Raytheon Company is a technology leader specializing in aerospace defense and related supply systems. This is the first time Raytheon has received ENERGY STAR Sustained Excellence recognition. The award honors Raytheon’s outstanding accomplishments, from its corporate-wide energy management program to the creation of a true energy efficiency culture among the company’s 73,000 employees. Key accomplishments include:
In response to the release of Energy Strategy for the Road Ahead, a new report assessing business risks and opportunities and the future of energy and the environment, Raytheon’s corporate leadership encouraged a new look at its management strategy for energy-related risks to business performance. After taking an even more critical look at its own energy impacts, the company expanded its strategy to work “upstream” with its suppliers and “downstream” on the energy use in the products Raytheon sells customers. Raytheon has pledged to reduce greenhouse gas emissions in its U.S. operations by 33 percent per dollar of revenue from 2002 to 2009 through EPA’s Climate Leaders program.

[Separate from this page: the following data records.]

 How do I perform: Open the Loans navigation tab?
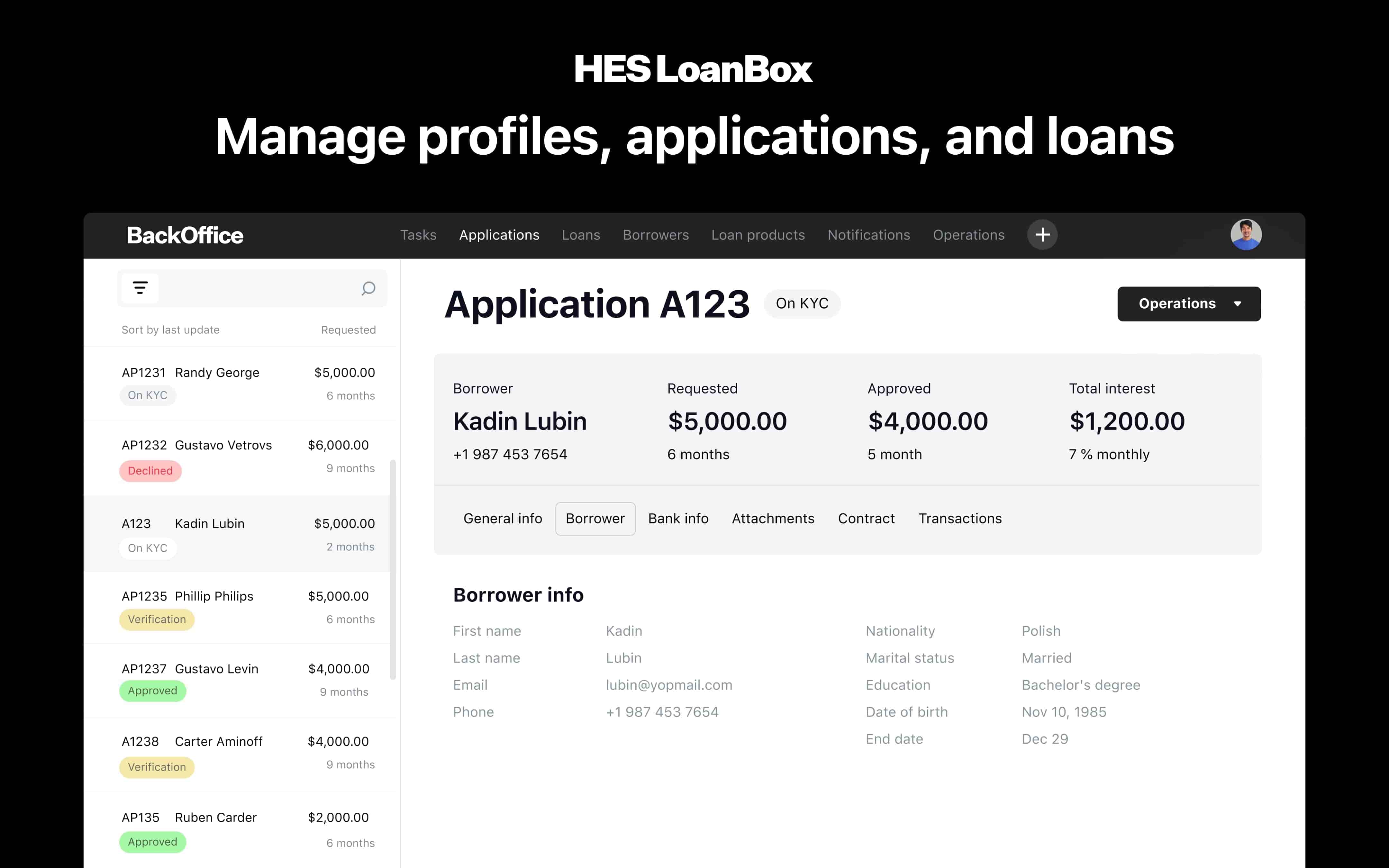pos(581,235)
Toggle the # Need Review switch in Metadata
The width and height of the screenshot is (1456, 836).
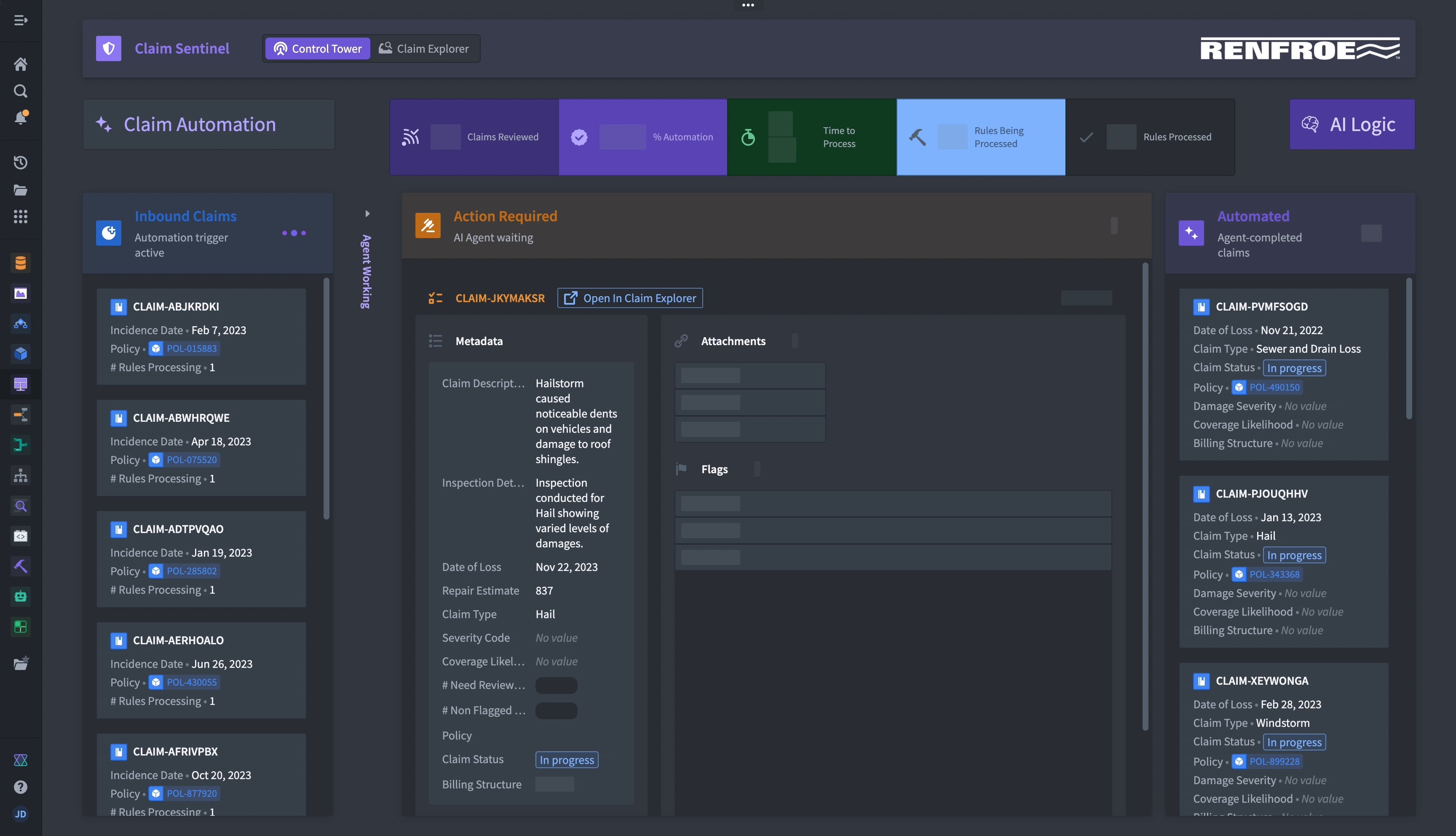pyautogui.click(x=556, y=685)
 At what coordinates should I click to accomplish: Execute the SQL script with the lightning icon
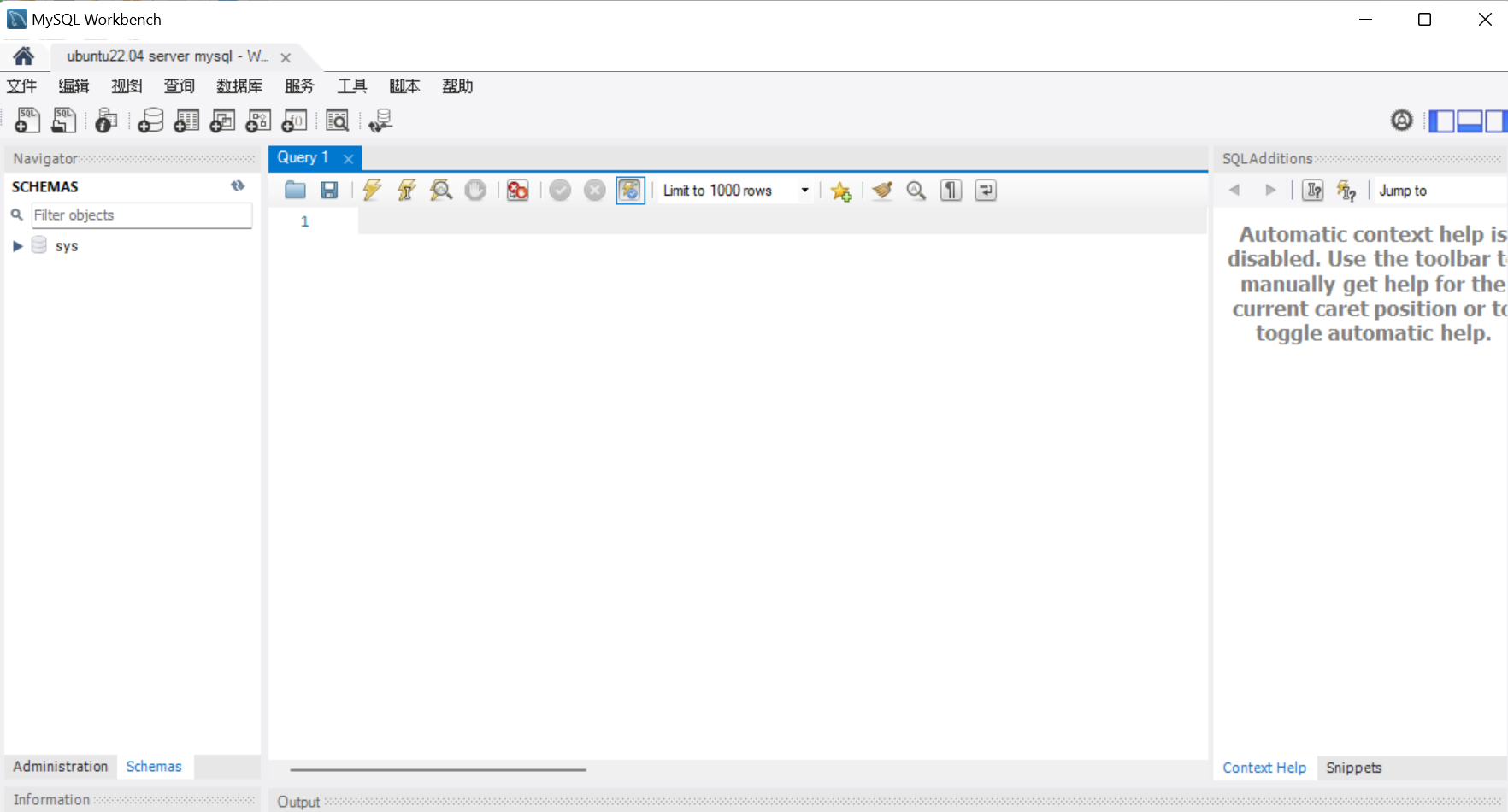coord(371,190)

The Dow Chemical Company is one of the largest chemical producers in the world, with annual sales approaching $54 billion. A diversified company, its products are used in water purification, pharmaceuticals, paints, packaging, and personal care products. Dow is a leader within the chemical industry because of its commitment to sustainability and corporate energy management. The CEO has announced aggressive goals to reduce the company’s energy intensity by 25 percent and greenhouse gas emissions by 2.5 percent annually by 2015. The 2015 sustainability goals grew out of the success of the previous 10 years, during which Dow reduced energy intensity by 22 percent and saved more than $4 billion. These results correspond to saving 900 trillion Btus and preventing an estimated 51 million metric tons of carbon dioxide emissions. Key accomplishments include:
Dow maintains a Strategy Board of senior leaders charged with anticipating energy and climate impacts and opportunities for business. An extensive corporate energy management system and network supported by local energy managers in each facility promotes efficiency in this energy intensive business. Energy measurement, tracking, benchmarking, and reporting play a significant role in goal setting and planning. In addition to improving the energy efficiency of existing assets, Dow undertakes formal reviews to ensure the company optimizes the energy use of new manufacturing capacity.

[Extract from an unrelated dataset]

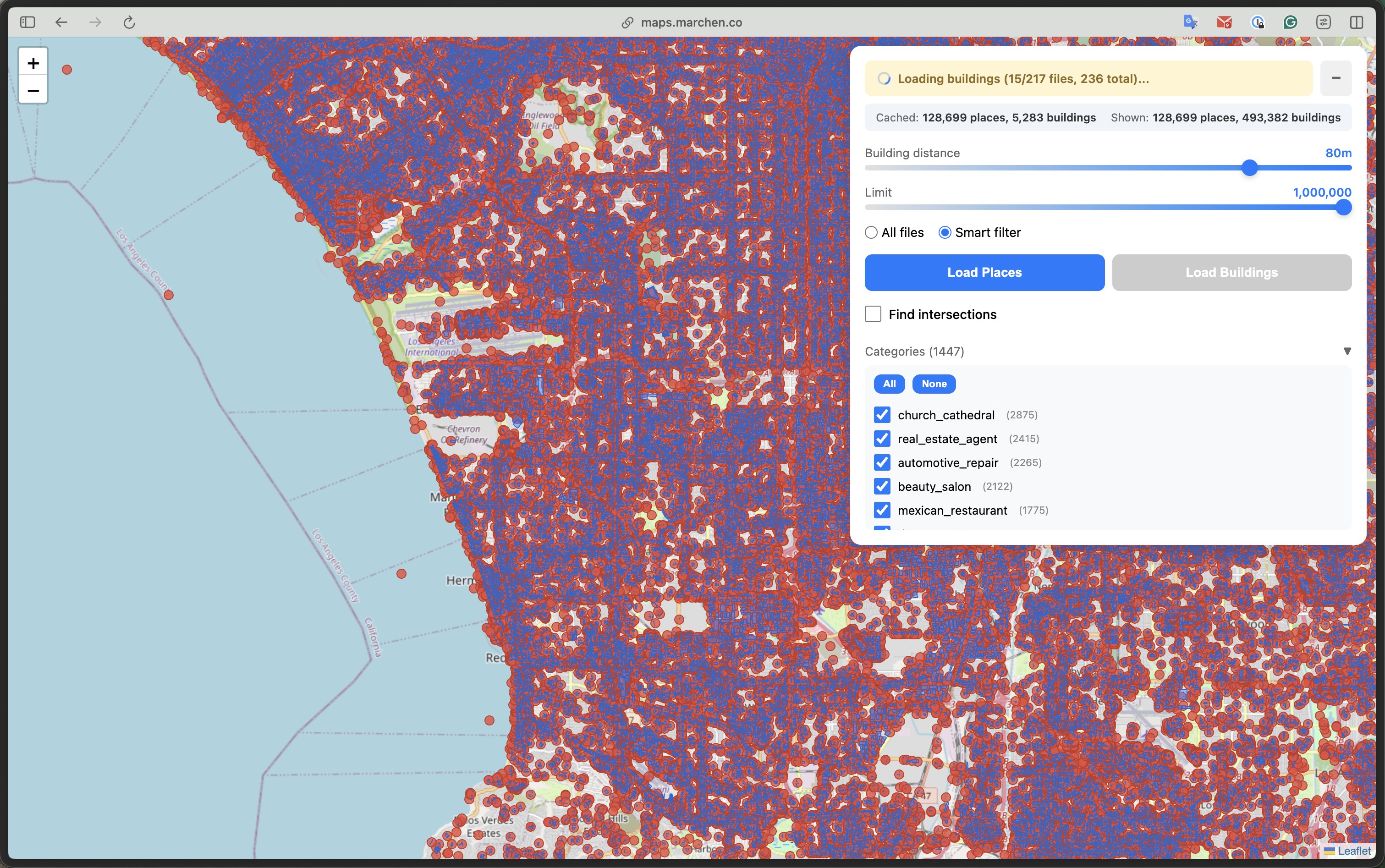Select the All files radio option
1385x868 pixels.
click(871, 232)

Dow actively promotes energy efficiency in its industry and unveiled its energy and climate change vision document titled “Working to Solve the World’s Energy and Climate Challenges” in 2007. The company joined Lawrence Berkeley National Laboratory and China’s Energy Research Institute to develop a program aimed at supporting China’s efforts to improve energy efficiency and reduce energy intensity. Also in 2007, Dow was recognized by the American Chemistry Council with the Responsible Care Energy Efficiency Award for exceeding its energy efficiency goals.
An active ENERGY STAR partner, Dow is also involved with DOE’s Save Energy Now Program and numerous energy efficiency campaigns with The Alliance to Save Energy. Company staff serve on the National Association of Manufacturer’s Energy Efficiency Task Force. Dow is a partner in EPA’s Climate Leaders program.